• _WHAT THIS TASK INVOLVES_
Word for word, reproduce the records that follow.

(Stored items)

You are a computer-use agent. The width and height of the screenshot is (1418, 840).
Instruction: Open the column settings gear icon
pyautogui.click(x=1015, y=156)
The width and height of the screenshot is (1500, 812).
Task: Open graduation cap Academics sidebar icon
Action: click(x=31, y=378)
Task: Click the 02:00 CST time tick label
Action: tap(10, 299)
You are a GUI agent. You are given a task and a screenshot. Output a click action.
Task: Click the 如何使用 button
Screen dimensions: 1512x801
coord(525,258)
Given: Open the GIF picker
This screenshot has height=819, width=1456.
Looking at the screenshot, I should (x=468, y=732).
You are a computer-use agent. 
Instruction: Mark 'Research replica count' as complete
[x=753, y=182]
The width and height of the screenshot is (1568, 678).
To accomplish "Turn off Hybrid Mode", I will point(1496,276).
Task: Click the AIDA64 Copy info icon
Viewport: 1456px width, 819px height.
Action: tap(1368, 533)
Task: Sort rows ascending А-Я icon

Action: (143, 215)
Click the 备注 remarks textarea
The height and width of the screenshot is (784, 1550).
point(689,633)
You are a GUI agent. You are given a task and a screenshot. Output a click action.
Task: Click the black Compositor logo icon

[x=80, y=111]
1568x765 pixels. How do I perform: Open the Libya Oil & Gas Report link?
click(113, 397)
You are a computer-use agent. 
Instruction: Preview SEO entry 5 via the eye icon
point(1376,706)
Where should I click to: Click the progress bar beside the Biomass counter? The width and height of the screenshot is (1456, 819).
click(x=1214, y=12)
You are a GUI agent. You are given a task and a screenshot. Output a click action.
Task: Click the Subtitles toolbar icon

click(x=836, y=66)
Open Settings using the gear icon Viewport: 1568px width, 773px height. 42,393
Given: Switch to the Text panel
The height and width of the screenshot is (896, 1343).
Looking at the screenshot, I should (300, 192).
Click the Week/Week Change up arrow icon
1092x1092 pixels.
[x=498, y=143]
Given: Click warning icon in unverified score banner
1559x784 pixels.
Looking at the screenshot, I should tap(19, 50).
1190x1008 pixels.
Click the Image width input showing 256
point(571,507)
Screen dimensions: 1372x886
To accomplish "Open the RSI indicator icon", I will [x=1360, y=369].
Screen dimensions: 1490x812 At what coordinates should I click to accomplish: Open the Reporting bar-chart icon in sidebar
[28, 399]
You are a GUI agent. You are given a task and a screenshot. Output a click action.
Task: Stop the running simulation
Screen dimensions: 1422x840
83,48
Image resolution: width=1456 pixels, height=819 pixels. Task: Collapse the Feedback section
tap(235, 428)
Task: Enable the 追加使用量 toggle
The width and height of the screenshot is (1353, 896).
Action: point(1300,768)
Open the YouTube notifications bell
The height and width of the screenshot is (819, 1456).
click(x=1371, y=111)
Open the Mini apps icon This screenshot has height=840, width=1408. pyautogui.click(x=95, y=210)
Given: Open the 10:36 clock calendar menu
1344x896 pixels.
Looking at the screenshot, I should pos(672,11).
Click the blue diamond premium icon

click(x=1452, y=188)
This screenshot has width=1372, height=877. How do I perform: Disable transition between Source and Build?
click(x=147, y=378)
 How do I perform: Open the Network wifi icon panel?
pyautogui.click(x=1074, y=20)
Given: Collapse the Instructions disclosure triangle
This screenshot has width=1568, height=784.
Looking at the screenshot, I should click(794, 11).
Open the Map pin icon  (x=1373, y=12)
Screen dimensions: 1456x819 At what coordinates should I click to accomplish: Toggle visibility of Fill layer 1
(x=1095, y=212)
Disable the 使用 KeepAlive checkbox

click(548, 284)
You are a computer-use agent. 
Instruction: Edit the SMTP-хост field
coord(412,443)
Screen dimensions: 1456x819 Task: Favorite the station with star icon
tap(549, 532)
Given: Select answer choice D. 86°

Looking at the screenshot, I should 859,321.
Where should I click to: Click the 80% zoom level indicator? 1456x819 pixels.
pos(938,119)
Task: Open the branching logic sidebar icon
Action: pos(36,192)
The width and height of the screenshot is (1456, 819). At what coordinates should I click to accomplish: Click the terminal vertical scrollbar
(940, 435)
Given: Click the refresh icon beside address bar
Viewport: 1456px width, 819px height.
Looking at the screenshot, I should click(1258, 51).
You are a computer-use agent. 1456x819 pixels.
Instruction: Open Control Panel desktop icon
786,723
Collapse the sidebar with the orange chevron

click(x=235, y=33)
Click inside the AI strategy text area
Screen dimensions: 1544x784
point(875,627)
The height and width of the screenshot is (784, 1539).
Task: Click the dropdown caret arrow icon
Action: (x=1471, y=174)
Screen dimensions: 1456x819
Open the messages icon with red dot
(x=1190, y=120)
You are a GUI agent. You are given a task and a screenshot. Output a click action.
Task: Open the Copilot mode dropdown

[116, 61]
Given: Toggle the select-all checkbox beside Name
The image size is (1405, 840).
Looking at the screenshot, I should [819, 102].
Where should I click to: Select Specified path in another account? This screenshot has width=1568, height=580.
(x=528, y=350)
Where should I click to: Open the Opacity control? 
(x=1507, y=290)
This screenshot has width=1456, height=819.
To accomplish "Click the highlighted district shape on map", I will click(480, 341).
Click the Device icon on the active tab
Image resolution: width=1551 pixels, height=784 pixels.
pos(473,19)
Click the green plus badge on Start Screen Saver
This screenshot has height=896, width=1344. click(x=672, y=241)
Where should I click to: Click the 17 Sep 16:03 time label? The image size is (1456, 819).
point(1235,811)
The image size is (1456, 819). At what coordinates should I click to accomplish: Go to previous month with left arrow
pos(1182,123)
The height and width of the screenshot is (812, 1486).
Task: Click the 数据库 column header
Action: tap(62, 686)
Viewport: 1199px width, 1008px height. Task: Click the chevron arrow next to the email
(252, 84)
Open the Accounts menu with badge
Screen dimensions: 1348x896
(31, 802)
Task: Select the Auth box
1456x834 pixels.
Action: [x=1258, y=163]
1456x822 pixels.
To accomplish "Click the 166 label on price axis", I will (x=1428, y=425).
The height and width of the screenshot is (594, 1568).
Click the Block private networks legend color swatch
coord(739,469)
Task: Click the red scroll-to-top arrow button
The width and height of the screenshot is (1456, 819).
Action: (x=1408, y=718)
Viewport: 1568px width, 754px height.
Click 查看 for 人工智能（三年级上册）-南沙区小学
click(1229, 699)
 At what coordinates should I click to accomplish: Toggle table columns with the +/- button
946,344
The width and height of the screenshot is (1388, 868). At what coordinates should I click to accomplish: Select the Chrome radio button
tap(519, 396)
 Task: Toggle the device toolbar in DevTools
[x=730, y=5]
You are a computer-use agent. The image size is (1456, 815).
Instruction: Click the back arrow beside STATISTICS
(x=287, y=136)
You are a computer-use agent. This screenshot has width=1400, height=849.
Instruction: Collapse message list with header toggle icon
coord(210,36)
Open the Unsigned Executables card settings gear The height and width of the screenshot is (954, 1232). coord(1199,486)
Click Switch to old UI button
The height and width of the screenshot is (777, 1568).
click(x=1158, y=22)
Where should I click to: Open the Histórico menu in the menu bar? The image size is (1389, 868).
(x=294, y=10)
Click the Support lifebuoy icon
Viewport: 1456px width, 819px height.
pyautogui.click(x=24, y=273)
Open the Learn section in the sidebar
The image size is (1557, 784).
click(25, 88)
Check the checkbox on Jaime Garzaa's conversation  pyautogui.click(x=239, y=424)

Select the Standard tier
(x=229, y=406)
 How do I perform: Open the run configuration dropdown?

• _EXERCISE RESPONSE_
You are a computer-use agent. The width and height of the screenshot is (1418, 840).
Instruction: Open the column settings gear icon
pyautogui.click(x=1015, y=156)
The width and height of the screenshot is (1500, 812).
Task: Open graduation cap Academics sidebar icon
Action: click(x=31, y=378)
Task: Click the 02:00 CST time tick label
Action: tap(10, 299)
You are a GUI agent. You are given a task and a screenshot. Output a click action.
Task: Click the 如何使用 button
Screen dimensions: 1512x801
coord(525,258)
Given: Open the GIF picker
This screenshot has height=819, width=1456.
Looking at the screenshot, I should (x=468, y=732).
You are a computer-use agent. 
Instruction: Mark 'Research replica count' as complete
[x=753, y=182]
The width and height of the screenshot is (1568, 678).
To accomplish "Turn off Hybrid Mode", I will point(1496,276).
Task: Click the AIDA64 Copy info icon
Viewport: 1456px width, 819px height.
Action: tap(1368, 533)
Task: Sort rows ascending А-Я icon

Action: (143, 215)
Click the 备注 remarks textarea
The height and width of the screenshot is (784, 1550).
point(689,633)
You are a GUI agent. You are given a task and a screenshot. Output a click action.
Task: Click the black Compositor logo icon

[x=80, y=111]
1568x765 pixels. How do I perform: Open the Libya Oil & Gas Report link?
click(113, 397)
You are a computer-use agent. 
Instruction: Preview SEO entry 5 via the eye icon
point(1376,706)
Where should I click to: Click the progress bar beside the Biomass counter? The width and height of the screenshot is (1456, 819).
click(x=1214, y=12)
You are a GUI agent. You are given a task and a screenshot. Output a click action.
Task: Click the Subtitles toolbar icon

click(x=836, y=66)
Open Settings using the gear icon Viewport: 1568px width, 773px height. 42,393
Given: Switch to the Text panel
The height and width of the screenshot is (896, 1343).
Looking at the screenshot, I should (300, 192).
Click the Week/Week Change up arrow icon
1092x1092 pixels.
[x=498, y=143]
Given: Click warning icon in unverified score banner
1559x784 pixels.
Looking at the screenshot, I should tap(19, 50).
1190x1008 pixels.
Click the Image width input showing 256
point(571,507)
Screen dimensions: 1372x886
To accomplish "Open the RSI indicator icon", I will [x=1360, y=369].
Screen dimensions: 1490x812 At what coordinates should I click to accomplish: Open the Reporting bar-chart icon in sidebar
[28, 399]
You are a GUI agent. You are given a task and a screenshot. Output a click action.
Task: Stop the running simulation
Screen dimensions: 1422x840
83,48
Image resolution: width=1456 pixels, height=819 pixels. Task: Collapse the Feedback section
tap(235, 428)
Task: Enable the 追加使用量 toggle
The width and height of the screenshot is (1353, 896).
Action: point(1300,768)
Open the YouTube notifications bell
The height and width of the screenshot is (819, 1456).
click(x=1371, y=111)
Open the Mini apps icon This screenshot has height=840, width=1408. pyautogui.click(x=95, y=210)
Given: Open the 10:36 clock calendar menu
1344x896 pixels.
Looking at the screenshot, I should pos(672,11).
Click the blue diamond premium icon

click(x=1452, y=188)
This screenshot has width=1372, height=877. How do I perform: Disable transition between Source and Build?
click(x=147, y=378)
 How do I perform: Open the Network wifi icon panel?
pyautogui.click(x=1074, y=20)
Given: Collapse the Instructions disclosure triangle
This screenshot has width=1568, height=784.
Looking at the screenshot, I should click(794, 11).
Open the Map pin icon  (x=1373, y=12)
Screen dimensions: 1456x819 At what coordinates should I click to accomplish: Toggle visibility of Fill layer 1
(x=1095, y=212)
Disable the 使用 KeepAlive checkbox

click(548, 284)
You are a computer-use agent. 
Instruction: Edit the SMTP-хост field
coord(412,443)
Screen dimensions: 1456x819 Task: Favorite the station with star icon
tap(549, 532)
Given: Select answer choice D. 86°

Looking at the screenshot, I should 859,321.
Where should I click to: Click the 80% zoom level indicator? 1456x819 pixels.
pos(938,119)
Task: Open the branching logic sidebar icon
Action: pos(36,192)
The width and height of the screenshot is (1456, 819). At what coordinates should I click to accomplish: Click the terminal vertical scrollbar
(940, 435)
Given: Click the refresh icon beside address bar
Viewport: 1456px width, 819px height.
Looking at the screenshot, I should click(1258, 51).
You are a computer-use agent. 1456x819 pixels.
Instruction: Open Control Panel desktop icon
786,723
Collapse the sidebar with the orange chevron

click(x=235, y=33)
Click inside the AI strategy text area
Screen dimensions: 1544x784
point(875,627)
The height and width of the screenshot is (784, 1539).
Task: Click the dropdown caret arrow icon
Action: (x=1471, y=174)
Screen dimensions: 1456x819
Open the messages icon with red dot
(x=1190, y=120)
You are a GUI agent. You are given a task and a screenshot. Output a click action.
Task: Open the Copilot mode dropdown

[116, 61]
Given: Toggle the select-all checkbox beside Name
The image size is (1405, 840).
Looking at the screenshot, I should [819, 102].
Where should I click to: Select Specified path in another account? This screenshot has width=1568, height=580.
(x=528, y=350)
Where should I click to: Open the Opacity control? 
(x=1507, y=290)
This screenshot has width=1456, height=819.
To accomplish "Click the highlighted district shape on map", I will click(480, 341).
Click the Device icon on the active tab
Image resolution: width=1551 pixels, height=784 pixels.
pos(473,19)
Click the green plus badge on Start Screen Saver
This screenshot has height=896, width=1344. click(x=672, y=241)
Where should I click to: Click the 17 Sep 16:03 time label? The image size is (1456, 819).
point(1235,811)
The image size is (1456, 819). At what coordinates should I click to accomplish: Go to previous month with left arrow
pos(1182,123)
The height and width of the screenshot is (812, 1486).
Task: Click the 数据库 column header
Action: tap(62, 686)
Viewport: 1199px width, 1008px height. Task: Click the chevron arrow next to the email
(252, 84)
Open the Accounts menu with badge
Screen dimensions: 1348x896
(31, 802)
Task: Select the Auth box
1456x834 pixels.
Action: [x=1258, y=163]
1456x822 pixels.
To accomplish "Click the 166 label on price axis", I will (x=1428, y=425).
The height and width of the screenshot is (594, 1568).
Click the Block private networks legend color swatch
coord(739,469)
Task: Click the red scroll-to-top arrow button
The width and height of the screenshot is (1456, 819).
Action: (x=1408, y=718)
Viewport: 1568px width, 754px height.
Click 查看 for 人工智能（三年级上册）-南沙区小学
click(1229, 699)
 At what coordinates should I click to accomplish: Toggle table columns with the +/- button
946,344
The width and height of the screenshot is (1388, 868). At what coordinates should I click to accomplish: Select the Chrome radio button
tap(519, 396)
 Task: Toggle the device toolbar in DevTools
[x=730, y=5]
You are a computer-use agent. The image size is (1456, 815).
Instruction: Click the back arrow beside STATISTICS
(x=287, y=136)
You are a computer-use agent. This screenshot has width=1400, height=849.
Instruction: Collapse message list with header toggle icon
coord(210,36)
Open the Unsigned Executables card settings gear The height and width of the screenshot is (954, 1232). coord(1199,486)
Click Switch to old UI button
The height and width of the screenshot is (777, 1568).
click(x=1158, y=22)
Where should I click to: Open the Histórico menu in the menu bar? The image size is (1389, 868).
(x=294, y=10)
Click the Support lifebuoy icon
Viewport: 1456px width, 819px height.
pyautogui.click(x=24, y=273)
Open the Learn section in the sidebar
The image size is (1557, 784).
click(25, 88)
Check the checkbox on Jaime Garzaa's conversation  pyautogui.click(x=239, y=424)

Select the Standard tier
(x=229, y=406)
 How do I perform: Open the run configuration dropdown?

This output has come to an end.